* Start *

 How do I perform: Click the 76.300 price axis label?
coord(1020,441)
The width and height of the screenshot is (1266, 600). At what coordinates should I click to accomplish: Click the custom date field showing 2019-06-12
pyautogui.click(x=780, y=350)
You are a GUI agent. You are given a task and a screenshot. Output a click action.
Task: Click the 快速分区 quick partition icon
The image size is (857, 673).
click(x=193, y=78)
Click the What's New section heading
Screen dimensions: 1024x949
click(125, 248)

* End *

Task: Turn all of the entries above into a Markdown table with the columns n and Line. Each nonblank line gets its own row, numbered in order, and blank lines are left out.

Full response:
| n | Line |
|---|---|
| 1 |  How do I perform: Click the 76.300 price axis label? |
| 2 | coord(1020,441) |
| 3 | The width and height of the screenshot is (1266, 600). At what coordinates should I click to accomplish: Click the custom date field showing 2019-06-12 |
| 4 | pyautogui.click(x=780, y=350) |
| 5 | You are a GUI agent. You are given a task and a screenshot. Output a click action. |
| 6 | Task: Click the 快速分区 quick partition icon |
| 7 | The image size is (857, 673). |
| 8 | click(x=193, y=78) |
| 9 | Click the What's New section heading |
| 10 | Screen dimensions: 1024x949 |
| 11 | click(125, 248) |